TASK BRIEF:
Since only part of the material is needed, please repeat exactly the line that includes "Screen dimensions: 700x500" and every line after it, up to the last.

TASK DATA:
++++++

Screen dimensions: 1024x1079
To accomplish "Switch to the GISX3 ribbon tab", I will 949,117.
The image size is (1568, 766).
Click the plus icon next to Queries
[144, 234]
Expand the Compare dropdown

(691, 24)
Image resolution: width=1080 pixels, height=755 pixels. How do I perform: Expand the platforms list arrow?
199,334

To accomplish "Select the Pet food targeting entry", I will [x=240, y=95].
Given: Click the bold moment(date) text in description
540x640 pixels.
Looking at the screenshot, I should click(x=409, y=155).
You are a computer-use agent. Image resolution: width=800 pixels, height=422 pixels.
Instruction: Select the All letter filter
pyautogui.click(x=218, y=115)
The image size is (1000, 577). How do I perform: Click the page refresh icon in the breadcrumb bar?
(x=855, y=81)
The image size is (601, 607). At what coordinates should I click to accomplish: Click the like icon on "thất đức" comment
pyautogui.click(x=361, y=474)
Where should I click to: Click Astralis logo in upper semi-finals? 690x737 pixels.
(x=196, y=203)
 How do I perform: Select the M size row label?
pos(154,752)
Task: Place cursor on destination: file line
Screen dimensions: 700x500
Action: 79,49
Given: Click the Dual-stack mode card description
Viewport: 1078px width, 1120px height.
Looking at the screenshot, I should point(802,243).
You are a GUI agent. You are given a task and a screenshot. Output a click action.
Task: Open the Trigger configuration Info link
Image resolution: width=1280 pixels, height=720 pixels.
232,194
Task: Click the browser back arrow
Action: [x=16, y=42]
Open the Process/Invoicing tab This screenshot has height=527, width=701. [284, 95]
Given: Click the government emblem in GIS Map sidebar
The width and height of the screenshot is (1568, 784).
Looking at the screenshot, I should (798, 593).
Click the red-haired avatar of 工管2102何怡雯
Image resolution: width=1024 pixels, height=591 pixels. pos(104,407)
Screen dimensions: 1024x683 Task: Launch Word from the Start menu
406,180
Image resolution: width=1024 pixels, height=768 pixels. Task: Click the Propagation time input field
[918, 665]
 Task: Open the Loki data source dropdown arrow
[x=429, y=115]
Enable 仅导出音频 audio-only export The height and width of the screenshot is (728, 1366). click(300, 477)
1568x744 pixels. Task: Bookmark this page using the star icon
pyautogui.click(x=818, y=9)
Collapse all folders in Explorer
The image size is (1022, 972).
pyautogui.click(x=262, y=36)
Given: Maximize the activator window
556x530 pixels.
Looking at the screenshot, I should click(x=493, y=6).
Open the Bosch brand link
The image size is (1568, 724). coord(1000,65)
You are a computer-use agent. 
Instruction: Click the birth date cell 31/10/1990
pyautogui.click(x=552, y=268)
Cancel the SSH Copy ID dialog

++++++

SOLUTION TO THIS TASK:
Screen dimensions: 700x500
Action: 79,49
Given: Click the Dual-stack mode card description
Viewport: 1078px width, 1120px height.
Looking at the screenshot, I should point(802,243).
You are a GUI agent. You are given a task and a screenshot. Output a click action.
Task: Open the Trigger configuration Info link
Image resolution: width=1280 pixels, height=720 pixels.
232,194
Task: Click the browser back arrow
Action: [x=16, y=42]
Open the Process/Invoicing tab This screenshot has height=527, width=701. [284, 95]
Given: Click the government emblem in GIS Map sidebar
The width and height of the screenshot is (1568, 784).
Looking at the screenshot, I should (798, 593).
Click the red-haired avatar of 工管2102何怡雯
Image resolution: width=1024 pixels, height=591 pixels. pos(104,407)
Screen dimensions: 1024x683 Task: Launch Word from the Start menu
406,180
Image resolution: width=1024 pixels, height=768 pixels. Task: Click the Propagation time input field
[918, 665]
 Task: Open the Loki data source dropdown arrow
[x=429, y=115]
Enable 仅导出音频 audio-only export The height and width of the screenshot is (728, 1366). click(300, 477)
1568x744 pixels. Task: Bookmark this page using the star icon
pyautogui.click(x=818, y=9)
Collapse all folders in Explorer
The image size is (1022, 972).
pyautogui.click(x=262, y=36)
Given: Maximize the activator window
556x530 pixels.
Looking at the screenshot, I should click(x=493, y=6).
Open the Bosch brand link
The image size is (1568, 724). coord(1000,65)
You are a computer-use agent. 
Instruction: Click the birth date cell 31/10/1990
pyautogui.click(x=552, y=268)
Cancel the SSH Copy ID dialog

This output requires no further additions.